### [Dataset entries]
▶
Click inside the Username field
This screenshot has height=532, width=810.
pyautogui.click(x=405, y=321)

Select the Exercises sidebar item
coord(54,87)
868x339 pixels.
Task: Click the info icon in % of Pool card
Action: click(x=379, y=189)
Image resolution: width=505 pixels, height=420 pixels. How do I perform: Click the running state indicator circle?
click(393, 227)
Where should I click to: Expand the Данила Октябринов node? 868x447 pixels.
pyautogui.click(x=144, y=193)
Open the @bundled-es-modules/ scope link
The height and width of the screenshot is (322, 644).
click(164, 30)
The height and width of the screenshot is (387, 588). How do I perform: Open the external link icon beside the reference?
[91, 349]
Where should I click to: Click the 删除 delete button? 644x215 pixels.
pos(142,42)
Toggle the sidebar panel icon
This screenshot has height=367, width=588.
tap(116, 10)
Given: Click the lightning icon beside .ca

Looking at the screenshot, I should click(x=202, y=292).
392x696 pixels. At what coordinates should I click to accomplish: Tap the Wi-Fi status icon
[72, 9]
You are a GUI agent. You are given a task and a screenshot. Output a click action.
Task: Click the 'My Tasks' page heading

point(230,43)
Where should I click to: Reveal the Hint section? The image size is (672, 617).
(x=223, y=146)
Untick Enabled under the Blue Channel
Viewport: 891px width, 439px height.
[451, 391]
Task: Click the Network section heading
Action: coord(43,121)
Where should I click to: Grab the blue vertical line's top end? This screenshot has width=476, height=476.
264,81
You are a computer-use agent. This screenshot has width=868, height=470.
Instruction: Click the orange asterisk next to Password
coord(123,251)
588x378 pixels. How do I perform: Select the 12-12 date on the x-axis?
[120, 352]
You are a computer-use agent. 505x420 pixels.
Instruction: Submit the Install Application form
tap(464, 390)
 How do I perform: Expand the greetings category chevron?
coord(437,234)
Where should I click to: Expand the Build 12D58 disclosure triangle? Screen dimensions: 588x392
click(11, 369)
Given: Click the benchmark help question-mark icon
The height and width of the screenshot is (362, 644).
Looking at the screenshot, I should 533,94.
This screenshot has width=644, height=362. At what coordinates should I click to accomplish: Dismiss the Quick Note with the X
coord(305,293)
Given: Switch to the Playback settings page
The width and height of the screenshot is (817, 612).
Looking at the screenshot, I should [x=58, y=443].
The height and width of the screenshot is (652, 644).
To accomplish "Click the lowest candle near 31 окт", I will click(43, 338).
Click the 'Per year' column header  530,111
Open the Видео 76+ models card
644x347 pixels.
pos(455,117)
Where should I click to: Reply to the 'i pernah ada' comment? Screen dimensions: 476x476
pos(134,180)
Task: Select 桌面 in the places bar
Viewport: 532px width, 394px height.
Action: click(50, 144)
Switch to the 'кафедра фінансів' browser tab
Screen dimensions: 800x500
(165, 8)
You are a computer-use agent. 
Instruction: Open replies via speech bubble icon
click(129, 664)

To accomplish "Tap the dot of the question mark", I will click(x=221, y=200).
◀
### [Instructions to follow]
Once you find the line with "Given: Click the lightning icon beside .ca" in the entries above, output it and each line after it up to and including the line with "Task: Select 桌面 in the places bar", and nothing else.

### [Completed exercise]
Given: Click the lightning icon beside .ca

Looking at the screenshot, I should click(x=202, y=292).
392x696 pixels. At what coordinates should I click to accomplish: Tap the Wi-Fi status icon
[72, 9]
You are a GUI agent. You are given a task and a screenshot. Output a click action.
Task: Click the 'My Tasks' page heading

point(230,43)
Where should I click to: Reveal the Hint section? The image size is (672, 617).
(x=223, y=146)
Untick Enabled under the Blue Channel
Viewport: 891px width, 439px height.
[451, 391]
Task: Click the Network section heading
Action: coord(43,121)
Where should I click to: Grab the blue vertical line's top end? This screenshot has width=476, height=476.
264,81
You are a computer-use agent. This screenshot has width=868, height=470.
Instruction: Click the orange asterisk next to Password
coord(123,251)
588x378 pixels. How do I perform: Select the 12-12 date on the x-axis?
[120, 352]
You are a computer-use agent. 505x420 pixels.
Instruction: Submit the Install Application form
tap(464, 390)
 How do I perform: Expand the greetings category chevron?
coord(437,234)
Where should I click to: Expand the Build 12D58 disclosure triangle? Screen dimensions: 588x392
click(11, 369)
Given: Click the benchmark help question-mark icon
The height and width of the screenshot is (362, 644).
Looking at the screenshot, I should 533,94.
This screenshot has width=644, height=362. At what coordinates should I click to accomplish: Dismiss the Quick Note with the X
coord(305,293)
Given: Switch to the Playback settings page
The width and height of the screenshot is (817, 612).
Looking at the screenshot, I should [x=58, y=443].
The height and width of the screenshot is (652, 644).
To accomplish "Click the lowest candle near 31 окт", I will click(43, 338).
Click the 'Per year' column header  530,111
Open the Видео 76+ models card
644x347 pixels.
pos(455,117)
Where should I click to: Reply to the 'i pernah ada' comment? Screen dimensions: 476x476
pos(134,180)
Task: Select 桌面 in the places bar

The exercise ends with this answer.